Goal:
Pick out and copy every line of the records that contains the string "Switch". Only matches with the same capitalization count.

[Dataset entries]

+ + +

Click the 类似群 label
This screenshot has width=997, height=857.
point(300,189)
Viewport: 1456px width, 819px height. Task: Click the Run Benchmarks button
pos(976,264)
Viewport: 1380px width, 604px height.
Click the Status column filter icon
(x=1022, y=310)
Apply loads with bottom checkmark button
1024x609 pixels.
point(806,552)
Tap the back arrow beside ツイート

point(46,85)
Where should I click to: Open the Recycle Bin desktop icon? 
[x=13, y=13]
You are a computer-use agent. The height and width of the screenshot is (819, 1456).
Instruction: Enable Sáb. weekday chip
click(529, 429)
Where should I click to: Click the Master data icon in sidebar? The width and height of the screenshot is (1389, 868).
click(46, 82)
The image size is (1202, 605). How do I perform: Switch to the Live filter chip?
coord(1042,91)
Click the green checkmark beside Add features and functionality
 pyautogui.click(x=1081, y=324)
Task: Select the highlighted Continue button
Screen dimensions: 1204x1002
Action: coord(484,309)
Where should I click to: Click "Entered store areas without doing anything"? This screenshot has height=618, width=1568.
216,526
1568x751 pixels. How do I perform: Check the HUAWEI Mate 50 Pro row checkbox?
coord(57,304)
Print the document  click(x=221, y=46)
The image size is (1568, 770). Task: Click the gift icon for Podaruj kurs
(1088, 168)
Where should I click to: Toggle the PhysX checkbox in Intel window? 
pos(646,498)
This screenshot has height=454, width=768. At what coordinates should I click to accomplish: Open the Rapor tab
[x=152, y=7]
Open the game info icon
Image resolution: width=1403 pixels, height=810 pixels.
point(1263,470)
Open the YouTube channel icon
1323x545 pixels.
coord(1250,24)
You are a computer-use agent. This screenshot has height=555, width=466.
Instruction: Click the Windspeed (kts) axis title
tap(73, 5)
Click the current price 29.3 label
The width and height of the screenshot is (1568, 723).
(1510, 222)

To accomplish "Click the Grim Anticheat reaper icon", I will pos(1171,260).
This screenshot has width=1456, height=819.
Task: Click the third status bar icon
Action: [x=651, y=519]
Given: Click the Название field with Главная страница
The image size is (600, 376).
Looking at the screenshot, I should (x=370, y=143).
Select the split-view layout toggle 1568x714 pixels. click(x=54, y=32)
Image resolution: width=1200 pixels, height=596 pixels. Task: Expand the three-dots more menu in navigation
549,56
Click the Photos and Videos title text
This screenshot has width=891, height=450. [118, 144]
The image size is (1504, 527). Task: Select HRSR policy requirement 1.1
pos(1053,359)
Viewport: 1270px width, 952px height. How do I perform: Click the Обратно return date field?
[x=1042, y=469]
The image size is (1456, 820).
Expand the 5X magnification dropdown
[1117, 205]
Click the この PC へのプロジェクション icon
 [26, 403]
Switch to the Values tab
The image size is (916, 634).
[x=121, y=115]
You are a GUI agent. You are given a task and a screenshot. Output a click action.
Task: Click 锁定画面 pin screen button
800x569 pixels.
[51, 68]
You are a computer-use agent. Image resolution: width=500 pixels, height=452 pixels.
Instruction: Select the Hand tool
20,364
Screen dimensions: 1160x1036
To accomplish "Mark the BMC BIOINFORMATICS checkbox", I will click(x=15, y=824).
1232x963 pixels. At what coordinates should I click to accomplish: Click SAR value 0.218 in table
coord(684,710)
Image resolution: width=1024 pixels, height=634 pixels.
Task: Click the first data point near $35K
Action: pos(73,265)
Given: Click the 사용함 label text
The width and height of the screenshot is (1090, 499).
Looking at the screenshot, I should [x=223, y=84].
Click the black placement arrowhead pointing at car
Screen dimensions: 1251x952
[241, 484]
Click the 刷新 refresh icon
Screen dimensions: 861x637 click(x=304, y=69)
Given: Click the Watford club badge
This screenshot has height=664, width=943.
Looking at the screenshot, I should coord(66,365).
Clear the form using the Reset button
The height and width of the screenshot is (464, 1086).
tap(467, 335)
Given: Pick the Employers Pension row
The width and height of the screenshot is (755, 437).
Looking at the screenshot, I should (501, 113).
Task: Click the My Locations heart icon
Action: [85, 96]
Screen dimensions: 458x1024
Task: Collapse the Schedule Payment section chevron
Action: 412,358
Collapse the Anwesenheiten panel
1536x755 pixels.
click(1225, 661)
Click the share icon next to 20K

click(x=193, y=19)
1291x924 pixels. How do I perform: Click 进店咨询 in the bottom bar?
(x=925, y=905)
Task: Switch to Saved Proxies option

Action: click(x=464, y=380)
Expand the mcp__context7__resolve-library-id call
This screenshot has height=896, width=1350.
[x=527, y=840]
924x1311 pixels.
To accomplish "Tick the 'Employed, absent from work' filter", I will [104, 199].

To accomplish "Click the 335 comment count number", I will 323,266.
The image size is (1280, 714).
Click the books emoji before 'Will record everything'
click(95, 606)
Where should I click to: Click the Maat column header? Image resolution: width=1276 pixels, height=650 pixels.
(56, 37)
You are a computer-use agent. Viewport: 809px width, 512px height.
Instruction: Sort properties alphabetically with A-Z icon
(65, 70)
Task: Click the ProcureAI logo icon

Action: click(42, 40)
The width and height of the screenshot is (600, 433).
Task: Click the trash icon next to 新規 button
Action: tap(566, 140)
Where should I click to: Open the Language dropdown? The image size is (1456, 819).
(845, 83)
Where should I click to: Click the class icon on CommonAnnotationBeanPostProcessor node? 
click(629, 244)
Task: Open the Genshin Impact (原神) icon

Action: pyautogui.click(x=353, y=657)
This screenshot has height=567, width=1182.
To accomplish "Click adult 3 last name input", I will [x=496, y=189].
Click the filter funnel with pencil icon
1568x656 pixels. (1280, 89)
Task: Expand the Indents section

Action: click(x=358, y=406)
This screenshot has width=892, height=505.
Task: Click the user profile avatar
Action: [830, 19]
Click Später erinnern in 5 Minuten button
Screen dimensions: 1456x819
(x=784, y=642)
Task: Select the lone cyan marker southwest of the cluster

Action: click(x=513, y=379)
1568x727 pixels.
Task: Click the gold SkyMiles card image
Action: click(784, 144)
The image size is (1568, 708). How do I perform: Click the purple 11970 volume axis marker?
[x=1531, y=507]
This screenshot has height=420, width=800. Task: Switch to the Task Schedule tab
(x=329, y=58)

+ + +

Reply to the task:
The image size is (1202, 605). How do I perform: Switch to the Live filter chip?
Switch to the Values tab
Task: Switch to Saved Proxies option
This screenshot has height=420, width=800. Task: Switch to the Task Schedule tab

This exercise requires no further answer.